Critics of the Tanzanian extension services have listed the following causes of their relative ineffectiveness:
-the presence of poorly trained or untrained and unmotivated staff;
-lack of close and effective supervision;
-lack of planning;
-ill-defined responsibilities and accountability;
-rigid bureaucratic procedures;
-lack of transport facilities and equipment; and
-poor links between research and extension, with the result of poor or no dissemination of research findings to the peasants.

There were also serious pedagogical shortcomings, which Nyerere was quick to recognise. Himself a trained teacher, he realised that old-fashioned didactical methods were almost useless.

“Agricultural progress is indeed the basis of Tanzanian development … We have to make it understood and meaningful. There is now only one way we can do that. We have to demonstrate by actions that better agricultural methods are possible… We have to show and not say; we have to act, not talk.”

Thus Nyerere put his faith in the demonstration plot, in working with and alongside the peasants. To communicate new methods to the peasantry it was necessary to provide objective proof that the new technology worked.

In the past Government allocations of resources to agriculture have fallen short of the rhetoric. Between 1976-77 and 1981-82 the agricultural sector received an average of only 10.1% of the development budget at central and regional level. Only after the President’s address to the National Conference of CCM in October 1982 did the Government begin to raise the budgetary allocations to the agricultural sector. In 1983-84 the allocation was 23.4% of the development budget, in 1984-85 28.4% and for 1985-86 30.7%.

But the problems of Tanzanian agriculture did not flow from inadequate capital allocations alone. Other causes were the poor distribution of inputs, inadequate rural credit, late cash payment of peasants by the crop authorities, poor marketing organisation, erratic pricing policies, wastage caused by pests and vermin and inadequate warehousing facilities. Agricultural research was inadequate and often irrelevant and information poorly disseminated. Above all there was the unreliability of the weather.

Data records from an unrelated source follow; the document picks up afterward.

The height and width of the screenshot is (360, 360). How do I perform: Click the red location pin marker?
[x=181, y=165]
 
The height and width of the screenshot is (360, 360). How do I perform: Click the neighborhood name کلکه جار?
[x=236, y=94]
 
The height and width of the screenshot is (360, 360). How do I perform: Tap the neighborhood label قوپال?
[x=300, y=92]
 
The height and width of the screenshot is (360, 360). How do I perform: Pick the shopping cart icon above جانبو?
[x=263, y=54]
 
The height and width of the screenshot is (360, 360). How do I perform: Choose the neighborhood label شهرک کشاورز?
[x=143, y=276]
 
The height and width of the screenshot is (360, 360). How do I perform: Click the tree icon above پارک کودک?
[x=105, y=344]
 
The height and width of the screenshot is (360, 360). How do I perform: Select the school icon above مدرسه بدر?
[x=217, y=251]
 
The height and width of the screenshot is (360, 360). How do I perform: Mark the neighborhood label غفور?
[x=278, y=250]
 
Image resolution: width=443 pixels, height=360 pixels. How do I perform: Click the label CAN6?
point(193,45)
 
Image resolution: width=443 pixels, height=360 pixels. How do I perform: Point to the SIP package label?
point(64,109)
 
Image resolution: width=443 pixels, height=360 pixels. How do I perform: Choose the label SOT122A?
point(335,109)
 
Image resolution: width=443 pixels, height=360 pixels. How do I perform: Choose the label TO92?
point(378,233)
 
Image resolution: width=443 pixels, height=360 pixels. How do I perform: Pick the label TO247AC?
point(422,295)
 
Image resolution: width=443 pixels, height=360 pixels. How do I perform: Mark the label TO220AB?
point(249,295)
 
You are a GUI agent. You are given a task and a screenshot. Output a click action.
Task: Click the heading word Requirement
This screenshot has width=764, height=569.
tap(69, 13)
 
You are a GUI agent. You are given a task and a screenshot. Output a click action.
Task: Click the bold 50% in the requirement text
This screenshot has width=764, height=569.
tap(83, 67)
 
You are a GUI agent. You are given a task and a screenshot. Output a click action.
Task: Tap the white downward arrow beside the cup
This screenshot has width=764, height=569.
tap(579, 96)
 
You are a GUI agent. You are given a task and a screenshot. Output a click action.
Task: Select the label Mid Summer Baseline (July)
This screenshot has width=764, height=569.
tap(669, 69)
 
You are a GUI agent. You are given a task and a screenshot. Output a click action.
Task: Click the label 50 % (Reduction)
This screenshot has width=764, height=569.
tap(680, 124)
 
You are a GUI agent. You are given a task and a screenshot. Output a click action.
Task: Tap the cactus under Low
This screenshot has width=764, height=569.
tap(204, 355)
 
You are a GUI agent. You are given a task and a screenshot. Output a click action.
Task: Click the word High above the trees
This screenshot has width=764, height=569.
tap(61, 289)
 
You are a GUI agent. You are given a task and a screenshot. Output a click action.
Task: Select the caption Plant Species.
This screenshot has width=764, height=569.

Although, therefore, agriculture has been recognised as the mainstay of the Tanzanian economy at least as far back as 1967, in practice peasant farming, which is by far the largest component of agricultural activity, has been neglected but this situation is now changing and there is a greater awareness of the crucial role of agriculture. Substantial increases in producer prices have been a signal to the peasants of the importance now attached to their work, even if the shelves in the village dukas, where money is converted into things, remain relatively bare. Above all, the atmosphere in which agricultural activities are undertaken is now changing and as the obstacles in the way of production, distribution and marketing are mastered one by one there is now real hope that the agricultural potential of Tanzania will be realised and that the long term goal of self-sufficiency in foodstuffs will at last be reached.
Juma Ngasongwa

Ndugu JUMA NGASONGWA is on the staff of the Sokoine University in Morogoro dealing with Development Studies.